[Stored data entries]
*****
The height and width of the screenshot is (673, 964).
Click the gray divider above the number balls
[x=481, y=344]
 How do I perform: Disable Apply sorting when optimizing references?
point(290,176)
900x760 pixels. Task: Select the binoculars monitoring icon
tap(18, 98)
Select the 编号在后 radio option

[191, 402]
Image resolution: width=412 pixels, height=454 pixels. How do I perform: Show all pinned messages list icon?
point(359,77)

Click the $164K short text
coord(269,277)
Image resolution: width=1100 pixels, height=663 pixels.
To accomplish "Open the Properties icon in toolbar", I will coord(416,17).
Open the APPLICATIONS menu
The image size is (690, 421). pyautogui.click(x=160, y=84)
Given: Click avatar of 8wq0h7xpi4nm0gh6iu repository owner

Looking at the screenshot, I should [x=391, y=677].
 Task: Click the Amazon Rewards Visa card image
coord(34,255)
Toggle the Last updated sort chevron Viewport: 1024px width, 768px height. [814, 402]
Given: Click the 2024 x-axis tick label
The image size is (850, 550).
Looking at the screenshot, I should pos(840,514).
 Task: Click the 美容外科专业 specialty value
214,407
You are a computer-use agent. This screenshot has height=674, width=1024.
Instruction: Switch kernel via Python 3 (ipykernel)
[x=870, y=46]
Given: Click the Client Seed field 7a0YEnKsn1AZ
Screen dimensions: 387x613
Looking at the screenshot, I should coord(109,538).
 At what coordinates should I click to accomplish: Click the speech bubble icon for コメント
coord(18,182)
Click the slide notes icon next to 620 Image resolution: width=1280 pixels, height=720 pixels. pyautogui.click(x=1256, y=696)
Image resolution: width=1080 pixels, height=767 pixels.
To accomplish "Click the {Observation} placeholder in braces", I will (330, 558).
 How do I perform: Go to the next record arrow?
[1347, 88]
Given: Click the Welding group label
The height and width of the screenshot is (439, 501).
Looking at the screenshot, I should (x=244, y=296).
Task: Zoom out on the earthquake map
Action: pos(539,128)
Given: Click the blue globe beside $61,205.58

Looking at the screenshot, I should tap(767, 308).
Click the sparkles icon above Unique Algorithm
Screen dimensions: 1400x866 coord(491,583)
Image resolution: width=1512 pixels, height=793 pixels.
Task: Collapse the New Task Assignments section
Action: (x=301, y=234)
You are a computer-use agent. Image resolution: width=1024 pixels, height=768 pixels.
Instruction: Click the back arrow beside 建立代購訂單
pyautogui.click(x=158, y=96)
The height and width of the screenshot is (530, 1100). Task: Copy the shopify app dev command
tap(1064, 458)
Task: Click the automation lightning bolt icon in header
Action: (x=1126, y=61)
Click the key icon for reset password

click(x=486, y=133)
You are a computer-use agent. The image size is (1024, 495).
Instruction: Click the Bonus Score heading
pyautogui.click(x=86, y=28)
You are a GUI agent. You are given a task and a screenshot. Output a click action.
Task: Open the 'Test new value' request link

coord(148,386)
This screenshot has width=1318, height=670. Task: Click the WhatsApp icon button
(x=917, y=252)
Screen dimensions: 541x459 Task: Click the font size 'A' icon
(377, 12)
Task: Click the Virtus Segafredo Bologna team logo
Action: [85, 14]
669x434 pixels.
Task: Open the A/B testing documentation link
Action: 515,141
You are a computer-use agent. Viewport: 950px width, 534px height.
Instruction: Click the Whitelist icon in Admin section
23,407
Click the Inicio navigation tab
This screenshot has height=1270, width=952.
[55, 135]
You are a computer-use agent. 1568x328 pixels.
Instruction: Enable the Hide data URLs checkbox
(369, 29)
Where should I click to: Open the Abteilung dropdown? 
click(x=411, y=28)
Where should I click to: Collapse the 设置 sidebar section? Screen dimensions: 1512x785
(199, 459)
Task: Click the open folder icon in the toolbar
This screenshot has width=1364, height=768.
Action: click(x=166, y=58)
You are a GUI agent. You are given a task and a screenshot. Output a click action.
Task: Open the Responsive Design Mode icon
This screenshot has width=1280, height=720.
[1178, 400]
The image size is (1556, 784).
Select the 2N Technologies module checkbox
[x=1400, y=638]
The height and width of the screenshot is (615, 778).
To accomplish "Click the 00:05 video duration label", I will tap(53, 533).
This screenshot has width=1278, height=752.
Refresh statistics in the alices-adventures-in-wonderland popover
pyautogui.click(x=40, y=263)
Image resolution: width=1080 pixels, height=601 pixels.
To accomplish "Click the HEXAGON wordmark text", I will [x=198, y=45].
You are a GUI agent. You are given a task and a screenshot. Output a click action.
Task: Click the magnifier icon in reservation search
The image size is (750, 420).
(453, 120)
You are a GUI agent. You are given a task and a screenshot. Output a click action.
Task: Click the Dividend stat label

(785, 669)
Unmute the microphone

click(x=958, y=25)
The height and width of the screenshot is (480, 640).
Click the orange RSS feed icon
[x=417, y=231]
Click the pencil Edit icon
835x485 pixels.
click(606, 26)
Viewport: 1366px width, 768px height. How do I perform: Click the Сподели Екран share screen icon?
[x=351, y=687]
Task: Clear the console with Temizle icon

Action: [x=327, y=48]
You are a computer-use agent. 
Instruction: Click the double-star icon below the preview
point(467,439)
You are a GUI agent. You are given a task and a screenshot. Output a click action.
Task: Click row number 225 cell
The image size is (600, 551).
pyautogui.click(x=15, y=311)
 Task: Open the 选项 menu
*****
- TRY IT: In the entries above, find each line with "toolbar" and copy it.

- ANSWER TO THIS PROBLEM:
To accomplish "Open the Properties icon in toolbar", I will coord(416,17).
Task: Click the open folder icon in the toolbar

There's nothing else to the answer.